Stored data entries
----

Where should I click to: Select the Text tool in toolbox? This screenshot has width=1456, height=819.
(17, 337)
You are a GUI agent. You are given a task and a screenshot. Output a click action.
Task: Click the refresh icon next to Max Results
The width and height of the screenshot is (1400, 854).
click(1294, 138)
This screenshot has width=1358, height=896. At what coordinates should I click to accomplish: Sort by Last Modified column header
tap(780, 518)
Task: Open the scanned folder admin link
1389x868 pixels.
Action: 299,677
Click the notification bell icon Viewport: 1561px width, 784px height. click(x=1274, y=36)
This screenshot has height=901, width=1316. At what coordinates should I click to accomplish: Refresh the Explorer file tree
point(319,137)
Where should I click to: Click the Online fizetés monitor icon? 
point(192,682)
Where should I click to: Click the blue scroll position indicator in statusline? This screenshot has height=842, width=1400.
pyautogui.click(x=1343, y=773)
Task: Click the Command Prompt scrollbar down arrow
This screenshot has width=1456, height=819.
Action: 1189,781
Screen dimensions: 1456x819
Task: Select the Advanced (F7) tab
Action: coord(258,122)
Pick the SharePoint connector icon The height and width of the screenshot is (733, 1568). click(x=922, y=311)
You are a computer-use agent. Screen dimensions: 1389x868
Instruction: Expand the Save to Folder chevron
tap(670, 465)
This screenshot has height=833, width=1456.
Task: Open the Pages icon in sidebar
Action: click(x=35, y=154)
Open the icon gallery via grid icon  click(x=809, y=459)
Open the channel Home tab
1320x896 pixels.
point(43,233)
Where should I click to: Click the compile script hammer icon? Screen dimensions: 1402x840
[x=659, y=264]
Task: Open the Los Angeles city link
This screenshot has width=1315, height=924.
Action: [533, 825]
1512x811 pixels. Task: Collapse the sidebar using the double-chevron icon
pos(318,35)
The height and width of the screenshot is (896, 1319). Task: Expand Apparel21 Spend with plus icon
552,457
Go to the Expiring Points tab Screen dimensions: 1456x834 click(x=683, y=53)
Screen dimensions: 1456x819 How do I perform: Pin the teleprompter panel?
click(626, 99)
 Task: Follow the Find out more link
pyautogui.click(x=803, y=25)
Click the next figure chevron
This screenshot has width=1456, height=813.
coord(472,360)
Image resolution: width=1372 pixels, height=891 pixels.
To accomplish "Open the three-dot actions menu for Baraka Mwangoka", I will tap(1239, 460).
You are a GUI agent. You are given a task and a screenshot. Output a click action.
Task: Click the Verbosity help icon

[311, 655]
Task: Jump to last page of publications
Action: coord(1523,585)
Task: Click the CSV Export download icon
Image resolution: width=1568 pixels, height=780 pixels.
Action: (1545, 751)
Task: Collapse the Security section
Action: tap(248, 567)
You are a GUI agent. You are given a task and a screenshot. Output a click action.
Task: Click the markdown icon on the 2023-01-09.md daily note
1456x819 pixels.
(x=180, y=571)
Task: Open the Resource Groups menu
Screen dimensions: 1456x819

----

#### Your objective
For this exercise, retype each entry from above exactly as it stands.

#### Solution for this exercise
Where should I click to: Select the Text tool in toolbox? This screenshot has width=1456, height=819.
(17, 337)
You are a GUI agent. You are given a task and a screenshot. Output a click action.
Task: Click the refresh icon next to Max Results
The width and height of the screenshot is (1400, 854).
click(1294, 138)
This screenshot has width=1358, height=896. At what coordinates should I click to accomplish: Sort by Last Modified column header
tap(780, 518)
Task: Open the scanned folder admin link
1389x868 pixels.
Action: 299,677
Click the notification bell icon Viewport: 1561px width, 784px height. click(x=1274, y=36)
This screenshot has height=901, width=1316. At what coordinates should I click to accomplish: Refresh the Explorer file tree
point(319,137)
Where should I click to: Click the Online fizetés monitor icon? 
point(192,682)
Where should I click to: Click the blue scroll position indicator in statusline? This screenshot has height=842, width=1400.
pyautogui.click(x=1343, y=773)
Task: Click the Command Prompt scrollbar down arrow
This screenshot has width=1456, height=819.
Action: 1189,781
Screen dimensions: 1456x819
Task: Select the Advanced (F7) tab
Action: coord(258,122)
Pick the SharePoint connector icon The height and width of the screenshot is (733, 1568). click(x=922, y=311)
You are a computer-use agent. Screen dimensions: 1389x868
Instruction: Expand the Save to Folder chevron
tap(670, 465)
This screenshot has height=833, width=1456.
Task: Open the Pages icon in sidebar
Action: click(x=35, y=154)
Open the icon gallery via grid icon  click(x=809, y=459)
Open the channel Home tab
1320x896 pixels.
point(43,233)
Where should I click to: Click the compile script hammer icon? Screen dimensions: 1402x840
[x=659, y=264]
Task: Open the Los Angeles city link
This screenshot has width=1315, height=924.
Action: [533, 825]
1512x811 pixels. Task: Collapse the sidebar using the double-chevron icon
pos(318,35)
The height and width of the screenshot is (896, 1319). Task: Expand Apparel21 Spend with plus icon
552,457
Go to the Expiring Points tab Screen dimensions: 1456x834 click(x=683, y=53)
Screen dimensions: 1456x819 How do I perform: Pin the teleprompter panel?
click(626, 99)
 Task: Follow the Find out more link
pyautogui.click(x=803, y=25)
Click the next figure chevron
This screenshot has width=1456, height=813.
coord(472,360)
Image resolution: width=1372 pixels, height=891 pixels.
To accomplish "Open the three-dot actions menu for Baraka Mwangoka", I will tap(1239, 460).
You are a GUI agent. You are given a task and a screenshot. Output a click action.
Task: Click the Verbosity help icon

[311, 655]
Task: Jump to last page of publications
Action: coord(1523,585)
Task: Click the CSV Export download icon
Image resolution: width=1568 pixels, height=780 pixels.
Action: (1545, 751)
Task: Collapse the Security section
Action: tap(248, 567)
You are a GUI agent. You are given a task and a screenshot. Output a click action.
Task: Click the markdown icon on the 2023-01-09.md daily note
1456x819 pixels.
(x=180, y=571)
Task: Open the Resource Groups menu
Screen dimensions: 1456x819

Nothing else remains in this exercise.